* _ENTRIES SHOWN_
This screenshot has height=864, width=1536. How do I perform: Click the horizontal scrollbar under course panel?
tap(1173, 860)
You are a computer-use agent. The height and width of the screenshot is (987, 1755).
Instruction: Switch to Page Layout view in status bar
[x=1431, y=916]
...
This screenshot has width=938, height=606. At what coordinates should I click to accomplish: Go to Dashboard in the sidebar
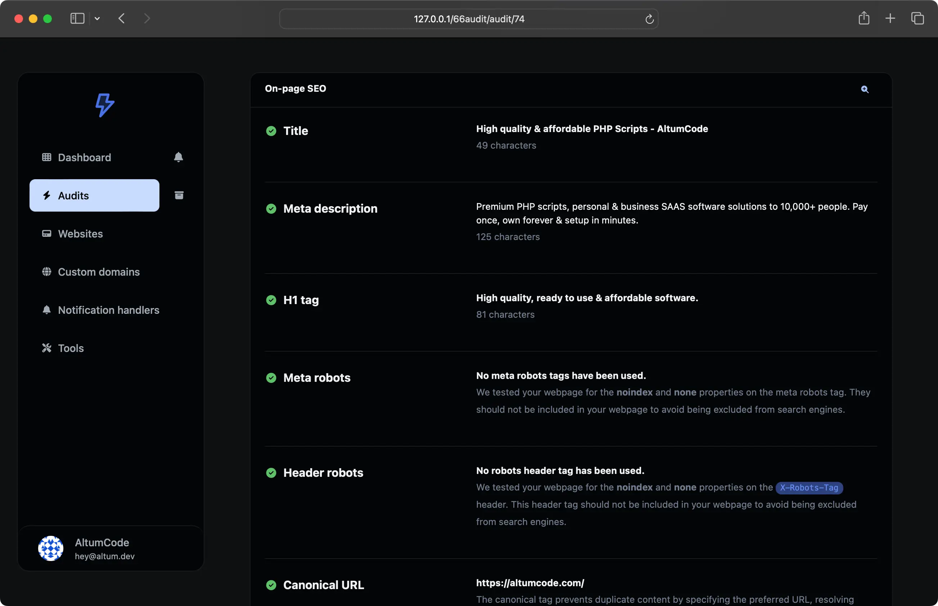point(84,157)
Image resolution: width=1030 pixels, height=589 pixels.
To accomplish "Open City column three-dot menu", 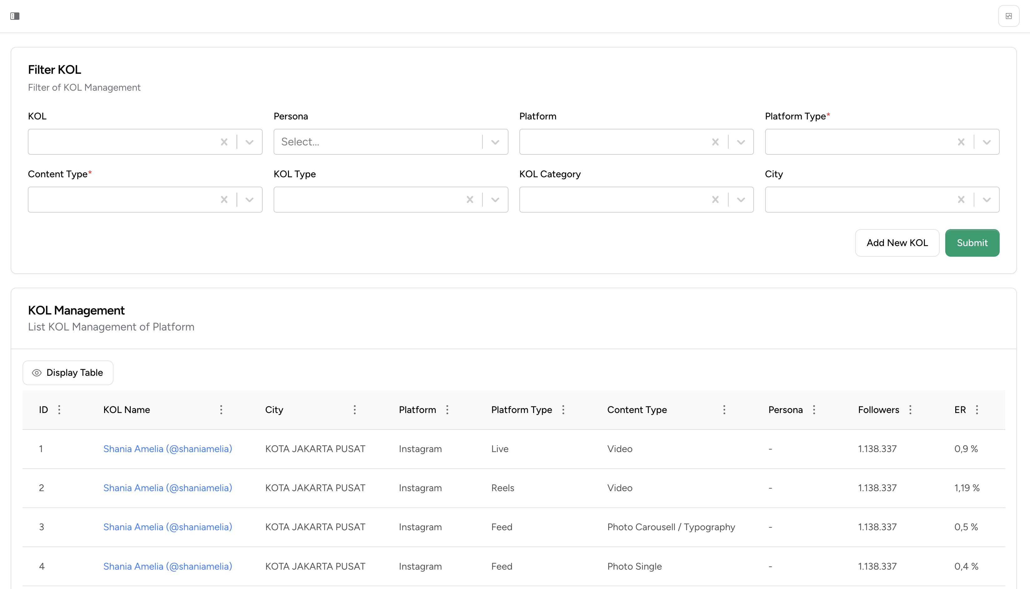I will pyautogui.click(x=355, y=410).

* _TASK OBJECTIVE_
Within the material above, output exactly the lines from the one with "This screenshot has height=864, width=1536." through the one with "You are a computer-use", end lines included, and nothing besides.

* _ANSWER TO THE EXERCISE_
This screenshot has height=864, width=1536. How do I perform: Click the horizontal scrollbar under course panel?
tap(1173, 860)
You are a computer-use agent. The height and width of the screenshot is (987, 1755).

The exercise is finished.